» AIM OF THE EXERCISE:
Copy out every one of the records below, line for line and without changing a word.

---------- TASK MATERIAL ----------

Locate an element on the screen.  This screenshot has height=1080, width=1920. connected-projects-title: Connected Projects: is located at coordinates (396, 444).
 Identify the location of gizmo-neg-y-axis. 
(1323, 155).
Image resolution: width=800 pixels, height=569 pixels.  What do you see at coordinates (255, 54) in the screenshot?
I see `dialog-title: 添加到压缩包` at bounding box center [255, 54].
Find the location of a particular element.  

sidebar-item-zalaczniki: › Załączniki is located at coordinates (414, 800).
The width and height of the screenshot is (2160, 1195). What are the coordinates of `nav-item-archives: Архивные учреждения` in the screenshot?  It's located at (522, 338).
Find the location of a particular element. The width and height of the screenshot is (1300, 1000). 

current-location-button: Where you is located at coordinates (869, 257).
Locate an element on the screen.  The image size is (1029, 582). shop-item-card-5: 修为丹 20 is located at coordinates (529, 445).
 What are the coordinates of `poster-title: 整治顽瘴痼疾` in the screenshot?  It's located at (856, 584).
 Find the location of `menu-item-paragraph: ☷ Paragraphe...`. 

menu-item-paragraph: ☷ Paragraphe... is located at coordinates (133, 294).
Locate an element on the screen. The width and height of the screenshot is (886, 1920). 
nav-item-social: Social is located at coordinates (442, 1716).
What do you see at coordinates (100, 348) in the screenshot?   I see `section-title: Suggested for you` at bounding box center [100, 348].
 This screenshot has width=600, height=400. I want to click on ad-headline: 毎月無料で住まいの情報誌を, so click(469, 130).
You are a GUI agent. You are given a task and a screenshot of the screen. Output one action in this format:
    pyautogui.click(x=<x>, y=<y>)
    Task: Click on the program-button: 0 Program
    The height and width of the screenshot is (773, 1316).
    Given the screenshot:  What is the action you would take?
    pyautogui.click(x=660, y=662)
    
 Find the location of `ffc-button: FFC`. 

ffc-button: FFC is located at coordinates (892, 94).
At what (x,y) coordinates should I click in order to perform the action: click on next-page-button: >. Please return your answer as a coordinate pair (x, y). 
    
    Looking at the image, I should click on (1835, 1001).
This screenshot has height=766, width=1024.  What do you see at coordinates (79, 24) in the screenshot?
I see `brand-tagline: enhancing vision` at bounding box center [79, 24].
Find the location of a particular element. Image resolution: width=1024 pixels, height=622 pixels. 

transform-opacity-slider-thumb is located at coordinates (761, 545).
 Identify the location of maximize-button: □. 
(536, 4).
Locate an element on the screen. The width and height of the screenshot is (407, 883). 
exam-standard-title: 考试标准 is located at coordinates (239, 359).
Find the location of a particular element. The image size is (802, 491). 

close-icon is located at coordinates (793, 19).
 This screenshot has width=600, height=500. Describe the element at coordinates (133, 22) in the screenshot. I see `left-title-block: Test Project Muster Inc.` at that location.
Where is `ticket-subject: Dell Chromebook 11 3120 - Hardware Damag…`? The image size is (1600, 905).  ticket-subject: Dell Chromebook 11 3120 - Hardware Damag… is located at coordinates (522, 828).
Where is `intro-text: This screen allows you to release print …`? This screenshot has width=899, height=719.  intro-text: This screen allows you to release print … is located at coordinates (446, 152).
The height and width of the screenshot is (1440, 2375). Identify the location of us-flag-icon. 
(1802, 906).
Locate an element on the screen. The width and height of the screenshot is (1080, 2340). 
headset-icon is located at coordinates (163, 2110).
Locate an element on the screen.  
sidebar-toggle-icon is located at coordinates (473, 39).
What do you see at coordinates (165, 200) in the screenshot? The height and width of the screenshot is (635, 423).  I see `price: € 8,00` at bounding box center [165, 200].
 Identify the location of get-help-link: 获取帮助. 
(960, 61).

----------

» EXERCISE ANSWER:
Locate an element on the screen.  This screenshot has height=1080, width=1920. connected-projects-title: Connected Projects: is located at coordinates (396, 444).
 Identify the location of gizmo-neg-y-axis. 
(1323, 155).
Image resolution: width=800 pixels, height=569 pixels.  What do you see at coordinates (255, 54) in the screenshot?
I see `dialog-title: 添加到压缩包` at bounding box center [255, 54].
Find the location of a particular element.  

sidebar-item-zalaczniki: › Załączniki is located at coordinates (414, 800).
The width and height of the screenshot is (2160, 1195). What are the coordinates of `nav-item-archives: Архивные учреждения` in the screenshot?  It's located at (522, 338).
Find the location of a particular element. The width and height of the screenshot is (1300, 1000). 

current-location-button: Where you is located at coordinates (869, 257).
Locate an element on the screen.  The image size is (1029, 582). shop-item-card-5: 修为丹 20 is located at coordinates (529, 445).
 What are the coordinates of `poster-title: 整治顽瘴痼疾` in the screenshot?  It's located at (856, 584).
 Find the location of `menu-item-paragraph: ☷ Paragraphe...`. 

menu-item-paragraph: ☷ Paragraphe... is located at coordinates (133, 294).
Locate an element on the screen. The width and height of the screenshot is (886, 1920). 
nav-item-social: Social is located at coordinates (442, 1716).
What do you see at coordinates (100, 348) in the screenshot?   I see `section-title: Suggested for you` at bounding box center [100, 348].
 This screenshot has width=600, height=400. I want to click on ad-headline: 毎月無料で住まいの情報誌を, so click(469, 130).
You are a GUI agent. You are given a task and a screenshot of the screen. Output one action in this format:
    pyautogui.click(x=<x>, y=<y>)
    Task: Click on the program-button: 0 Program
    The height and width of the screenshot is (773, 1316).
    Given the screenshot:  What is the action you would take?
    pyautogui.click(x=660, y=662)
    
 Find the location of `ffc-button: FFC`. 

ffc-button: FFC is located at coordinates (892, 94).
At what (x,y) coordinates should I click in order to perform the action: click on next-page-button: >. Please return your answer as a coordinate pair (x, y). 
    
    Looking at the image, I should click on (1835, 1001).
This screenshot has height=766, width=1024.  What do you see at coordinates (79, 24) in the screenshot?
I see `brand-tagline: enhancing vision` at bounding box center [79, 24].
Find the location of a particular element. Image resolution: width=1024 pixels, height=622 pixels. 

transform-opacity-slider-thumb is located at coordinates (761, 545).
 Identify the location of maximize-button: □. 
(536, 4).
Locate an element on the screen. The width and height of the screenshot is (407, 883). 
exam-standard-title: 考试标准 is located at coordinates (239, 359).
Find the location of a particular element. The image size is (802, 491). 

close-icon is located at coordinates (793, 19).
 This screenshot has width=600, height=500. Describe the element at coordinates (133, 22) in the screenshot. I see `left-title-block: Test Project Muster Inc.` at that location.
Where is `ticket-subject: Dell Chromebook 11 3120 - Hardware Damag…`? The image size is (1600, 905).  ticket-subject: Dell Chromebook 11 3120 - Hardware Damag… is located at coordinates (522, 828).
Where is `intro-text: This screen allows you to release print …`? This screenshot has width=899, height=719.  intro-text: This screen allows you to release print … is located at coordinates (446, 152).
The height and width of the screenshot is (1440, 2375). Identify the location of us-flag-icon. 
(1802, 906).
Locate an element on the screen. The width and height of the screenshot is (1080, 2340). 
headset-icon is located at coordinates (163, 2110).
Locate an element on the screen.  
sidebar-toggle-icon is located at coordinates (473, 39).
What do you see at coordinates (165, 200) in the screenshot? The height and width of the screenshot is (635, 423).  I see `price: € 8,00` at bounding box center [165, 200].
 Identify the location of get-help-link: 获取帮助. 
(960, 61).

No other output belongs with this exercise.